WORK REQUIRED | Word for word, write out all of the data below.

GIVEN DATA |

<<<<

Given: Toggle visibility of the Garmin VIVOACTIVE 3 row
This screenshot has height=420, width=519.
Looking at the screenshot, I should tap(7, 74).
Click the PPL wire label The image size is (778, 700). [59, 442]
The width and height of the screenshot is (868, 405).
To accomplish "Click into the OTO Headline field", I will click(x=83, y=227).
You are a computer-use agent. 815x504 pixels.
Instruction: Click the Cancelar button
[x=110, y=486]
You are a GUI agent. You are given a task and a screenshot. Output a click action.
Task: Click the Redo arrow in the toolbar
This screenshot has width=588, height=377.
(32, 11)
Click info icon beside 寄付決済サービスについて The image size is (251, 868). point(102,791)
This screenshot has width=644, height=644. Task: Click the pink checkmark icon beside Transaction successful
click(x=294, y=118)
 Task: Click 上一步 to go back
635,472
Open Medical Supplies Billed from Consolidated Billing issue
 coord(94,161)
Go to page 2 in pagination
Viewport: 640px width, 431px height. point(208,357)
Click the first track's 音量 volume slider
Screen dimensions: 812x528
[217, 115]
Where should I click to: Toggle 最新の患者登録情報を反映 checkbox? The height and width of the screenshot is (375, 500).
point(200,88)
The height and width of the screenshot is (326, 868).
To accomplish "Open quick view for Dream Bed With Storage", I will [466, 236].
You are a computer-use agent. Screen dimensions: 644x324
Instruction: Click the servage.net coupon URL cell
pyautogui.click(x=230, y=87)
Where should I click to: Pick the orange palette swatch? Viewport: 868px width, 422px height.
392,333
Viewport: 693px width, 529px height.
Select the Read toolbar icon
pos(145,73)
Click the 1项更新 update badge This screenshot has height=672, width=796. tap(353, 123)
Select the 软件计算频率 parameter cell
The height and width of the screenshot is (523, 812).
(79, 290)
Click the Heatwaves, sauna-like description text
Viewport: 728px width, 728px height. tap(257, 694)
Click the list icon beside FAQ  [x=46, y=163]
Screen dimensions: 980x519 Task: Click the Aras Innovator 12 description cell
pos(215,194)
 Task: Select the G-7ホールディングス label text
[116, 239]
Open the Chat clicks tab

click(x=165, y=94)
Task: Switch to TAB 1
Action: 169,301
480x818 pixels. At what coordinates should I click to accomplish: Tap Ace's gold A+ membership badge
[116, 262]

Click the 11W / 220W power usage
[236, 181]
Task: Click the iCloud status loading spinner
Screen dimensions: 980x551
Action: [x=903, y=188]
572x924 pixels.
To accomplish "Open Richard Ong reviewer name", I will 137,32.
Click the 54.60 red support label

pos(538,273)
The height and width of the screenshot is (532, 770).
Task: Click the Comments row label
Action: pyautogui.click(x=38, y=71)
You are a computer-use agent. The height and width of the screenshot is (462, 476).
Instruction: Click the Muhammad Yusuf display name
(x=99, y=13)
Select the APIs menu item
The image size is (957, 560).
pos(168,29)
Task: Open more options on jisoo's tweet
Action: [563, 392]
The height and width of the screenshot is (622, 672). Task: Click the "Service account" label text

>>>>

ANSWER FOR THE TASK |
Given: Toggle visibility of the Garmin VIVOACTIVE 3 row
This screenshot has height=420, width=519.
Looking at the screenshot, I should tap(7, 74).
Click the PPL wire label The image size is (778, 700). [59, 442]
The width and height of the screenshot is (868, 405).
To accomplish "Click into the OTO Headline field", I will click(x=83, y=227).
You are a computer-use agent. 815x504 pixels.
Instruction: Click the Cancelar button
[x=110, y=486]
You are a GUI agent. You are given a task and a screenshot. Output a click action.
Task: Click the Redo arrow in the toolbar
This screenshot has width=588, height=377.
(32, 11)
Click info icon beside 寄付決済サービスについて The image size is (251, 868). point(102,791)
This screenshot has width=644, height=644. Task: Click the pink checkmark icon beside Transaction successful
click(x=294, y=118)
 Task: Click 上一步 to go back
635,472
Open Medical Supplies Billed from Consolidated Billing issue
 coord(94,161)
Go to page 2 in pagination
Viewport: 640px width, 431px height. point(208,357)
Click the first track's 音量 volume slider
Screen dimensions: 812x528
[217, 115]
Where should I click to: Toggle 最新の患者登録情報を反映 checkbox? The height and width of the screenshot is (375, 500).
point(200,88)
The height and width of the screenshot is (326, 868).
To accomplish "Open quick view for Dream Bed With Storage", I will [466, 236].
You are a computer-use agent. Screen dimensions: 644x324
Instruction: Click the servage.net coupon URL cell
pyautogui.click(x=230, y=87)
Where should I click to: Pick the orange palette swatch? Viewport: 868px width, 422px height.
392,333
Viewport: 693px width, 529px height.
Select the Read toolbar icon
pos(145,73)
Click the 1项更新 update badge This screenshot has height=672, width=796. tap(353, 123)
Select the 软件计算频率 parameter cell
The height and width of the screenshot is (523, 812).
(79, 290)
Click the Heatwaves, sauna-like description text
Viewport: 728px width, 728px height. tap(257, 694)
Click the list icon beside FAQ  [x=46, y=163]
Screen dimensions: 980x519 Task: Click the Aras Innovator 12 description cell
pos(215,194)
 Task: Select the G-7ホールディングス label text
[116, 239]
Open the Chat clicks tab

click(x=165, y=94)
Task: Switch to TAB 1
Action: 169,301
480x818 pixels. At what coordinates should I click to accomplish: Tap Ace's gold A+ membership badge
[116, 262]

Click the 11W / 220W power usage
[236, 181]
Task: Click the iCloud status loading spinner
Screen dimensions: 980x551
Action: [x=903, y=188]
572x924 pixels.
To accomplish "Open Richard Ong reviewer name", I will 137,32.
Click the 54.60 red support label

pos(538,273)
The height and width of the screenshot is (532, 770).
Task: Click the Comments row label
Action: pyautogui.click(x=38, y=71)
You are a computer-use agent. The height and width of the screenshot is (462, 476).
Instruction: Click the Muhammad Yusuf display name
(x=99, y=13)
Select the APIs menu item
The image size is (957, 560).
pos(168,29)
Task: Open more options on jisoo's tweet
Action: [563, 392]
The height and width of the screenshot is (622, 672). Task: Click the "Service account" label text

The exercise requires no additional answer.